Your news from the literary world, all in one place.

Here we are with this week’s news on exciting developments in the world of literature! Our Editor-At-Large for Singapore, Tse Hao Guang, updates us on new translation initiatives and experimental literary events. Sarah Moses, our Editor-At-Large for Argentina and Uruguay, fills us in on recent literary festivals and on an event honoring everyone’s favorite cartoon cynic. Finally, Tomás Cohen, our Editor-At-Large for Chile, tells us about some exciting new publications appearing in the region.
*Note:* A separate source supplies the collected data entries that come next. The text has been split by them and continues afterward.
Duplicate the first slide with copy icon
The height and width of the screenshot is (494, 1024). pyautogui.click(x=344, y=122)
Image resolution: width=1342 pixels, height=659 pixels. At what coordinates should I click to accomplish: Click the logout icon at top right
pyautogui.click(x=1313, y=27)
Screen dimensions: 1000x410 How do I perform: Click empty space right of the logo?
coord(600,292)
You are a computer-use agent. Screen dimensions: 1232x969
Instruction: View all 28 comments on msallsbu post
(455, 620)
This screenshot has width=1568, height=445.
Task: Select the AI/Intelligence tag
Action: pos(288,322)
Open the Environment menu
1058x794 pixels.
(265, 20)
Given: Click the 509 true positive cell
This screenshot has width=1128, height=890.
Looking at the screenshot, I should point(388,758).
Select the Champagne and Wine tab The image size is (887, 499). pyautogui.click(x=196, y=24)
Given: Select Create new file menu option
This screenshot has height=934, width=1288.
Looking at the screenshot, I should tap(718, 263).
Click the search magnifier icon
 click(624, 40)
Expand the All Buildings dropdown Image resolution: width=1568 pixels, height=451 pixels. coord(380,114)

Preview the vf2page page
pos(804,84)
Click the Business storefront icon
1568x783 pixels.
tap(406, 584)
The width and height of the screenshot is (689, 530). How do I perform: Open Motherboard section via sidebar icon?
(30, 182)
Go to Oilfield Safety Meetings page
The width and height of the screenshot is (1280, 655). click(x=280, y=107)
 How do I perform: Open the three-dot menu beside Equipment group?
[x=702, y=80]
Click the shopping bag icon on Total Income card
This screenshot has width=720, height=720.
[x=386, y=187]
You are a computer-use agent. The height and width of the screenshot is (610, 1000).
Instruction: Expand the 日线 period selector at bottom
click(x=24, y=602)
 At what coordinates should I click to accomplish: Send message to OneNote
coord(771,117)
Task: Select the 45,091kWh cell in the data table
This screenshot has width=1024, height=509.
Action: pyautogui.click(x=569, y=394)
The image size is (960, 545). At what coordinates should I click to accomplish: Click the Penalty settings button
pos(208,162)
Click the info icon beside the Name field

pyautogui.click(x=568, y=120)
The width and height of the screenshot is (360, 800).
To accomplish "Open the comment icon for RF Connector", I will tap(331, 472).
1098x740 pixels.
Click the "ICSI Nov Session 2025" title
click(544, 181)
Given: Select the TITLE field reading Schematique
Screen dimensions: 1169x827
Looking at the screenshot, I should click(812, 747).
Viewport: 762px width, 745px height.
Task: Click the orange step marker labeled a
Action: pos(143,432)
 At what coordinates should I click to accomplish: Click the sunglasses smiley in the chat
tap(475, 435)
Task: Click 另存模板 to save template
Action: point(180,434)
Tse Hao Guang, Editor-At-Large, with the latest updates from Singapore: 

In the spirit of experimentation, stalwart independent bookstore Booksactually devised a Book Prescription Day (Sep 30) in conjunction with #BuySingLit, inviting the public to meet seven authors one-on-one as they administered literary balm to all manner of ailments. Literary nonprofit Sing Lit Station put on a zany, rave-reviewed, pro-wrestling-meets-spoken-word spectacle Sing Lit Body Slam (October 6-7), selling out on opening night. Sing Lit Station also announced the 2018 Hawker Prize for Southeast Asian Poetry, awarding the best poems published by SEA-affiliated journals to a combined tune of SGD$2500 (USD$1800). Finally, Singapore played host to the 2nd Asian Women Writers’ Festival (September 29-30), with Singaporean novelists Balli Kaur Jaswal and Nuraliah Norasid speaking alongside other writers from the UK, the Philippines, Pakistan, and India.